I don’t know why I laugh so hard but it’s exactly what I need. “Wanna spend a weekend in Maine?”

He scoffs. “Nope. Ticks. But okay.”

As he heads for the Zakim bridge to Route 93, I think about how much I love him, and how lucky I am to have him as a best friend.

NINETEEN

JULES

House arrest is coming. I’m aware of that reality the second I step through the threshold into the foyer. Under no circumstances will I be allowed past the rose bushes at the end of the driveway until I leave for Washington. We live in a historic house on Joy Street that’s so grand it rivals estates in the English countryside, but it’s no better than an elegant penitentiary. I wonder if Dad has an ankle monitor ready for me.

“Your cousin is coming home tomorrow,” is all my father says as he enters the house on my heels. He’s fuming and exhausted. There are still blades of grass strewn about his suit, the green aggressively bright in contrast to the matte black material.

“Oh, good. Will you be allowing him to smack me around again?”

He’s struck by that. It’s twisting the knife of his failure as a father—his greatest fear is being unable to protect me—but it’s the only trump card I have to play.

He takes me by the shoulders as if to comfort me, but it’s cold and I have no use for it. “Of course not. We’ll be reevaluating his position in this family and this business.”

“Good. Because Rowan meant it. If Teague ever touches me again, she’ll lay him in his grave.”

His jaw clenches. It’s an automated physical response: He can’t stand the mention of her or the fact that she’s taken better care of me than he has. “And I would let her.”

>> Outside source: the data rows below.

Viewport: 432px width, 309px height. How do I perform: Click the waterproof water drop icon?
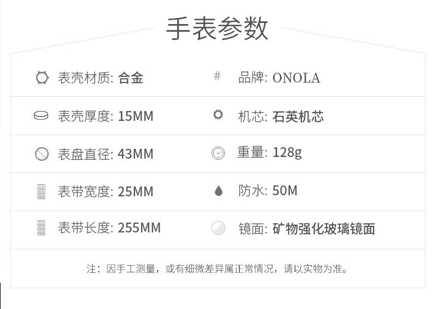pos(219,191)
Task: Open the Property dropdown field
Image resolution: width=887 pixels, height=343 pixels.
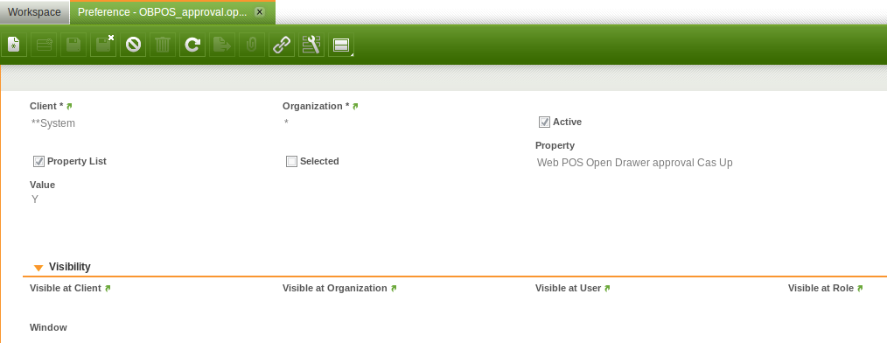Action: click(651, 163)
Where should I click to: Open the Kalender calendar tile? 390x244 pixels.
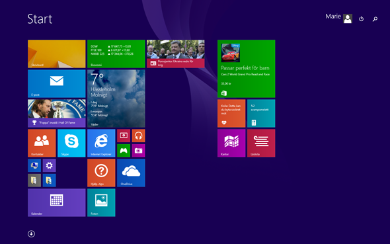click(x=57, y=202)
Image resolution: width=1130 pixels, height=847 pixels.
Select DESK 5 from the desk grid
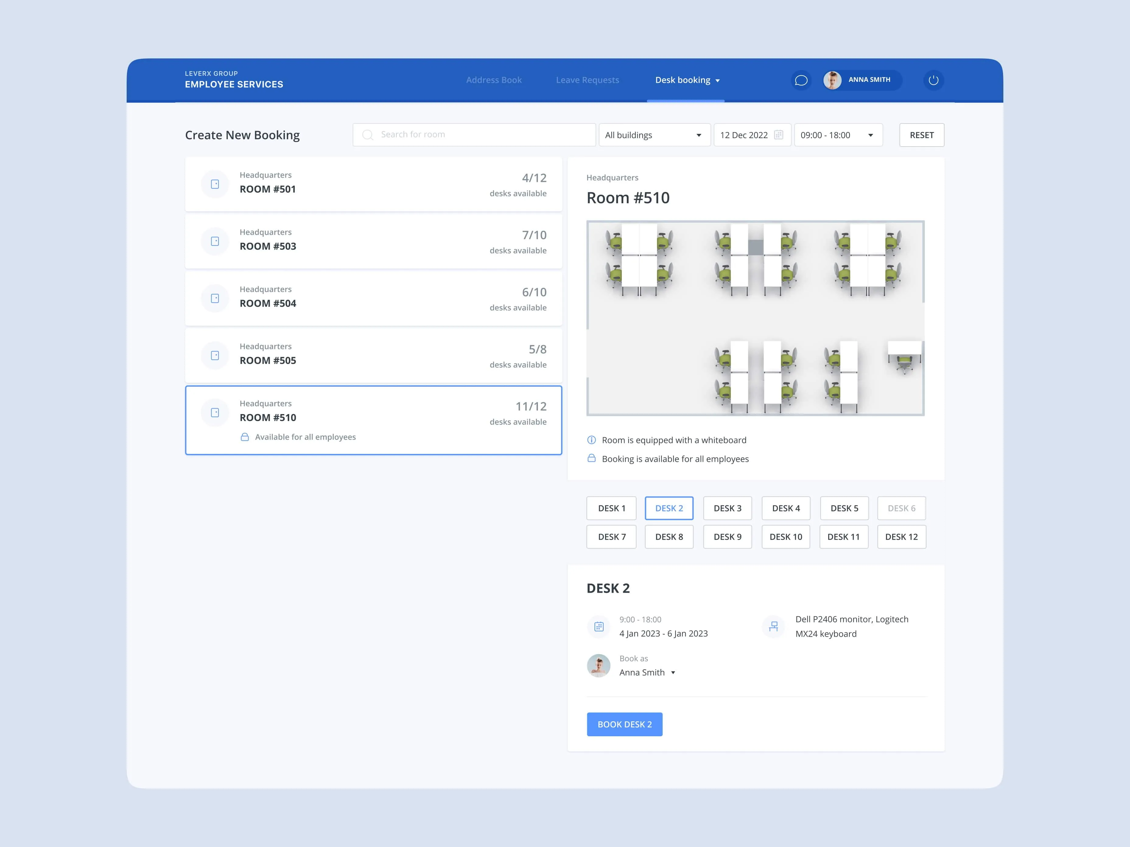[844, 508]
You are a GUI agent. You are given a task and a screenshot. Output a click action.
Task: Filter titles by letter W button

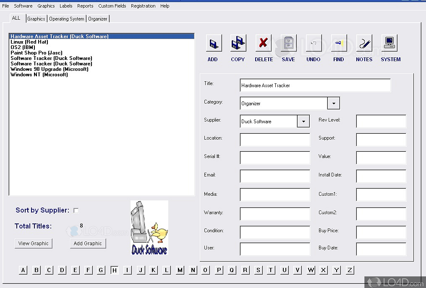(311, 270)
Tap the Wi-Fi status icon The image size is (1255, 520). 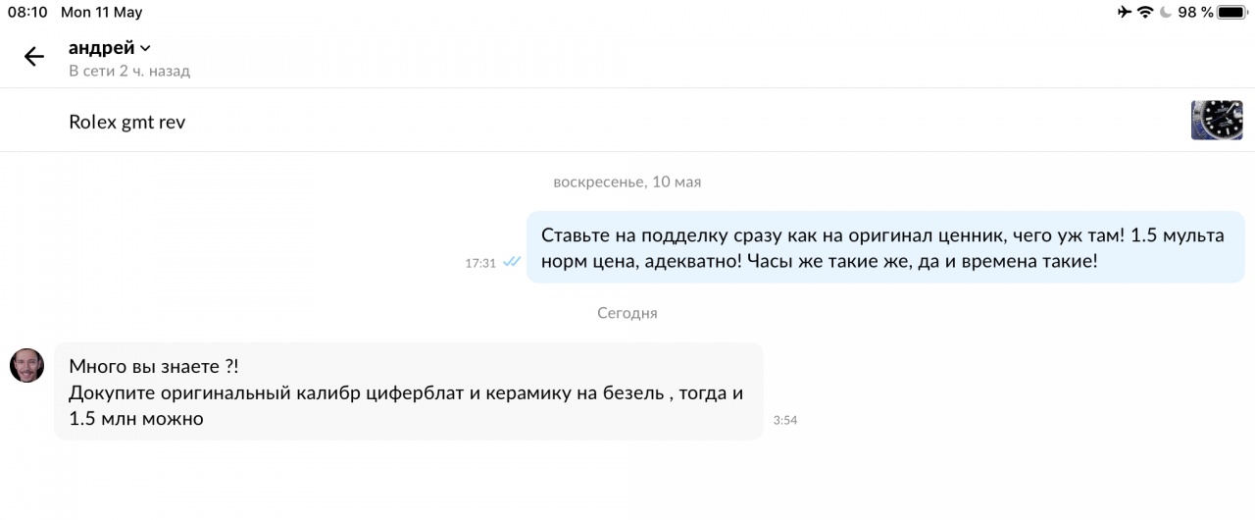coord(1145,12)
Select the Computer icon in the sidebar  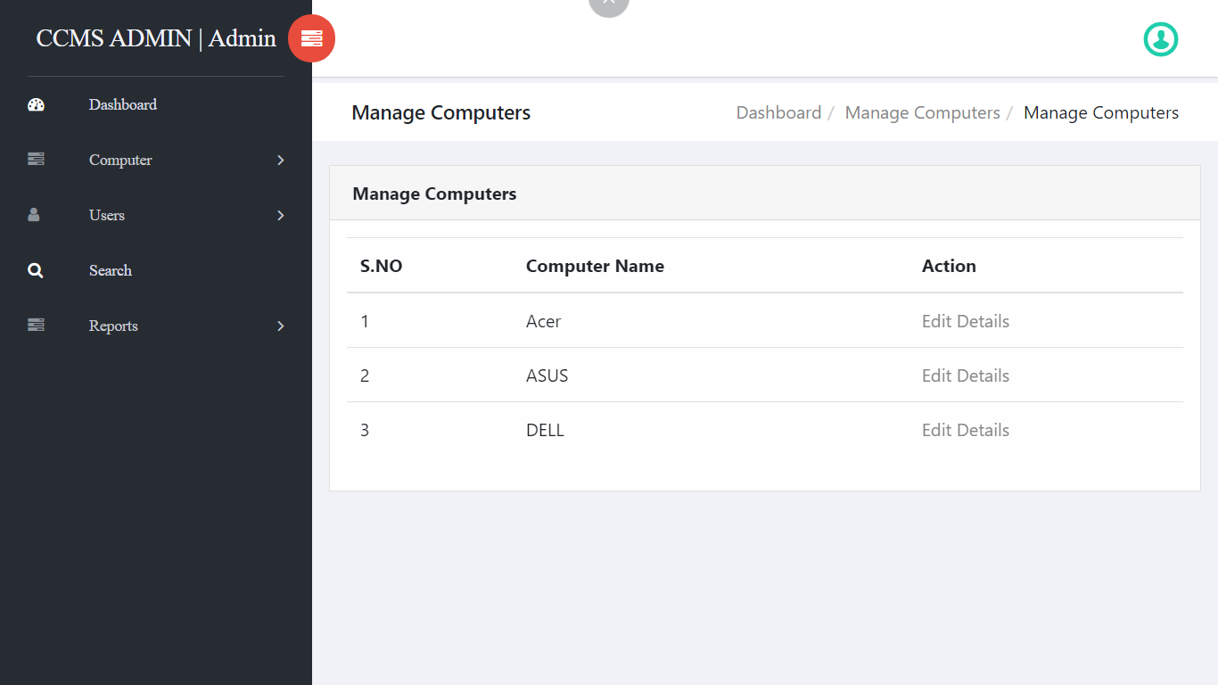tap(36, 160)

Thanks for setting up my argument for me. “Then how can you be so opposed to me being with her? She loves me, Dad. So much that she’s risked her life for me twice. You saw that with your own eyes today.”

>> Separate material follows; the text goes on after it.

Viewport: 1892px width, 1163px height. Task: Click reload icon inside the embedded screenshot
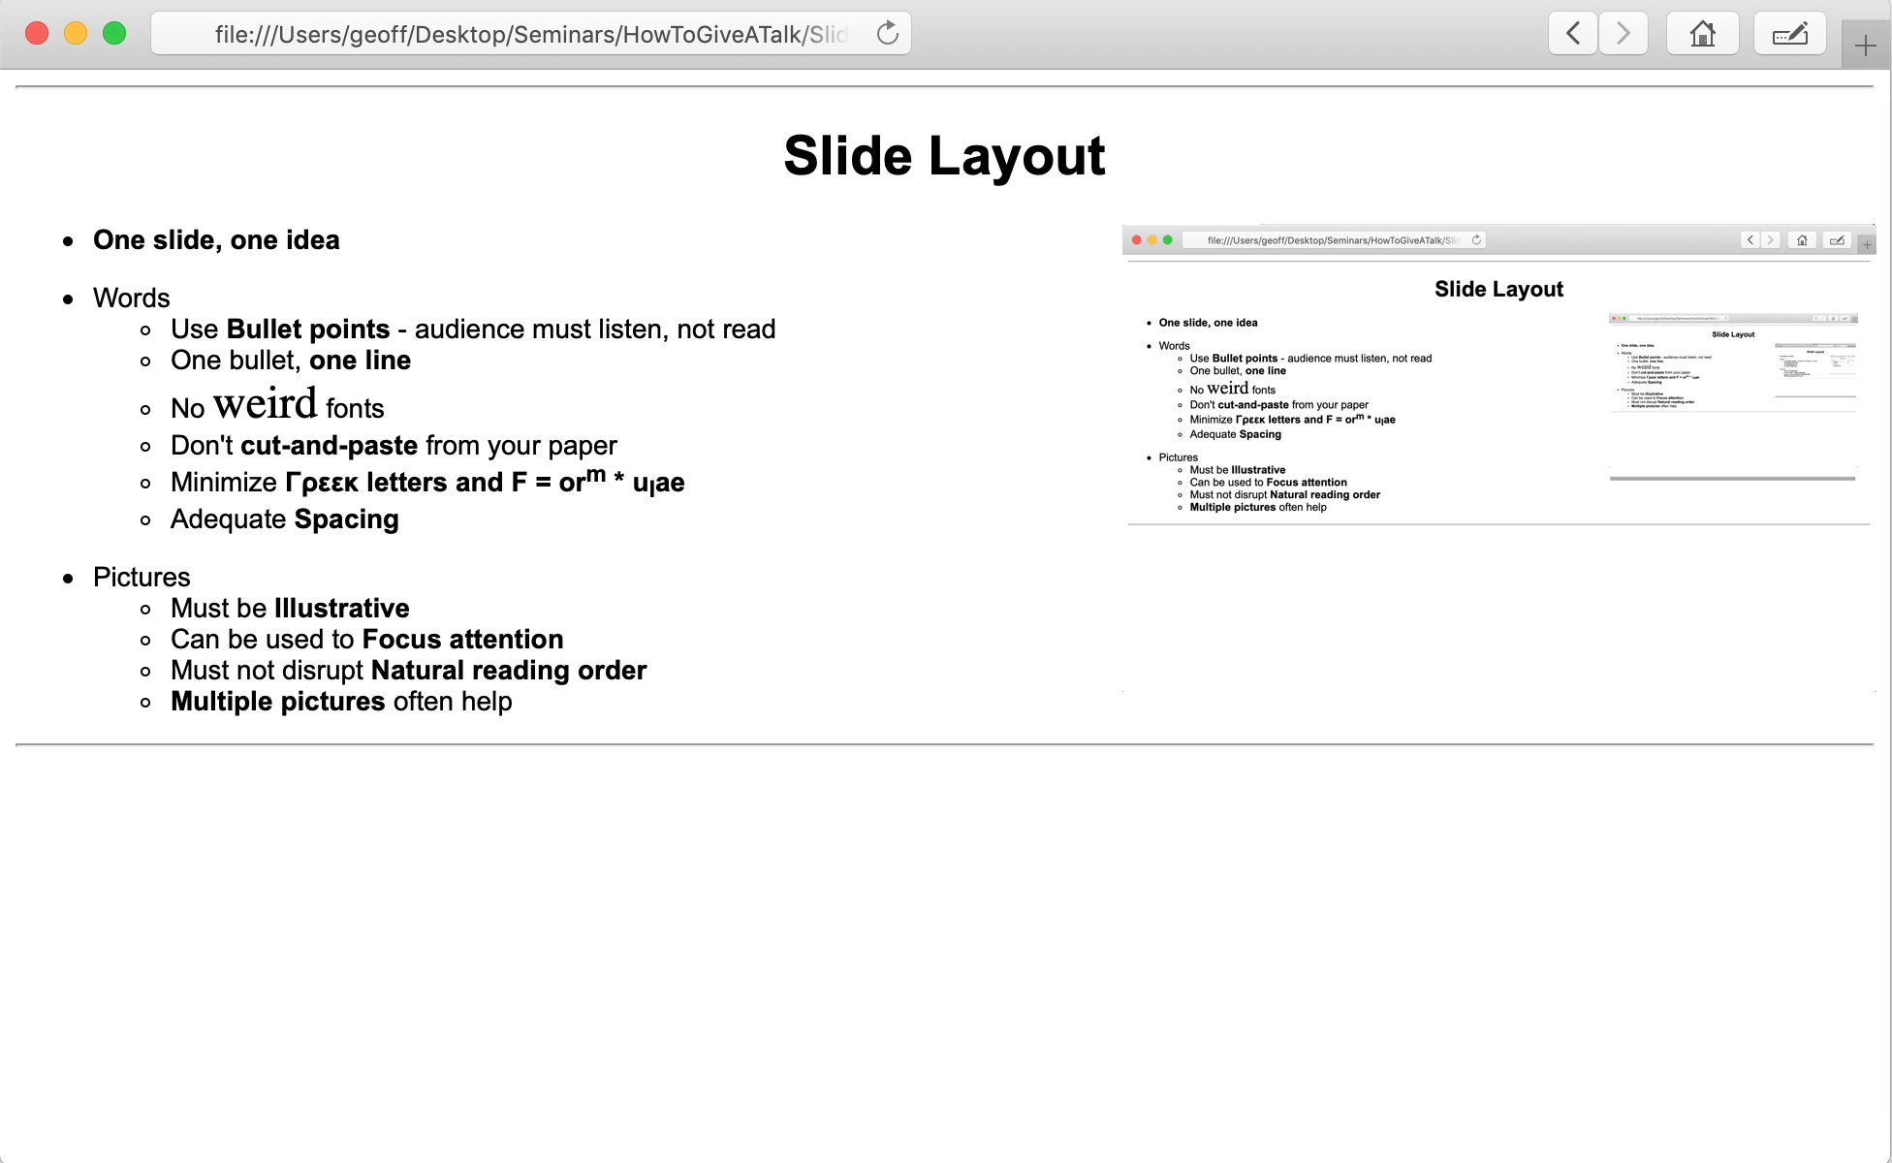tap(1476, 240)

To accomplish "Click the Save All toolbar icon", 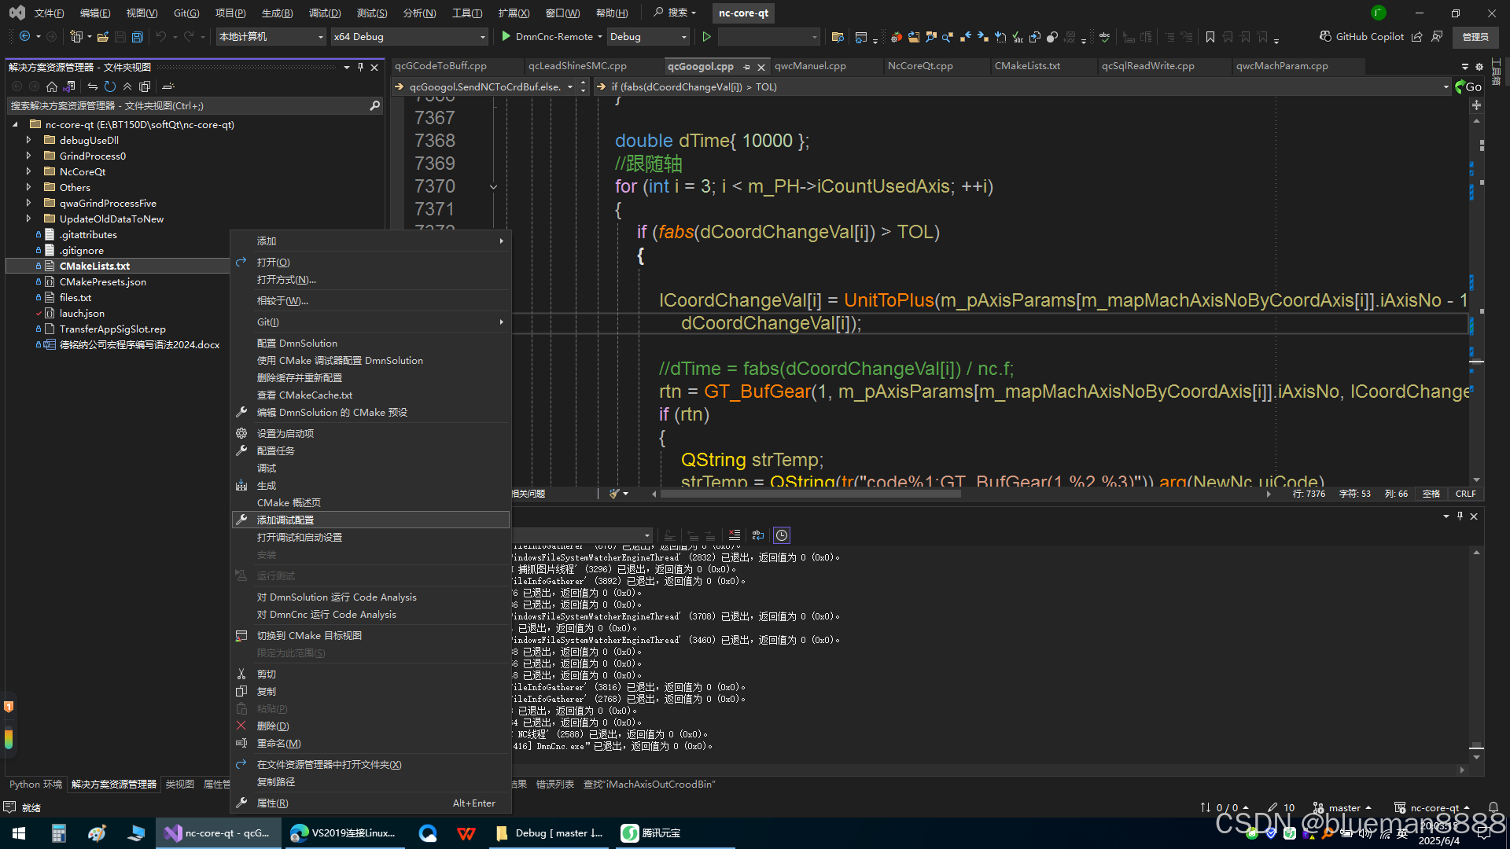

“I also saw her father show up to a funeral service and start shooting people! Callum Monaghan raised her in a house without a mother to keep her soft. She is all him, a hundred precent his daughter.”

“She’s not! That’s what you don’t get. Somehow, in spite of him, she’s better than him! And better than you.”

“That’s enough, both of you!” My mother makes herself heard. She’s ashen-faced from the morning’s trauma. A screaming match between my father and me is the last thing she needs. In true Italian fashion she talks with her hands, gesturing at the front door, then all around the hallway. “The world outside that door is chaotic enough. I want peace in this house. I want peace within my family. If you cannot speak to each other like calm, rational adults, do not speak to each other at all.” She starts for the stairs. “I’m going to clean myself up and then take to my bed. If I hear either of you raise your voice?—”

“I’m sorry, Mom. You won’t.”

“Good. Juliet Amelia, we need to have a conversation later, too.”

I hate it when she calls me by my full name. She only does that when I’m in trouble. “Okay.” You know where to find me, since Dad’s going to hold me captive.

My mother disappears upstairs. My father steps out of his dress shoes, kicks them toward the timber shoe rack, and loosens his tie as he ambles to the living room. He sinks into his favorite reclining chair. It’s not often I see him defeated, but he’s rubbing his forehead, his face, as if he’s unsure what else to do with himself. He’s been living this perilous life for thirty years. Has he finally grown tired of his own hellacious creation? What will be the last straw for him? Losing my mother? Losing me? After today he must know he’s on the precipice of both.

I collapse onto the couch opposite him, focusing on the whooshing of water through pipes as my mother turns on the shower upstairs. I don’t want to talk to him about Rowan, but I don’t want my love for her to be marred by guilt anymore, either. It has been, at least a little bit, from the start—that very first kiss. How something could feel so wrong and so perfectly right all the same is still beyond me.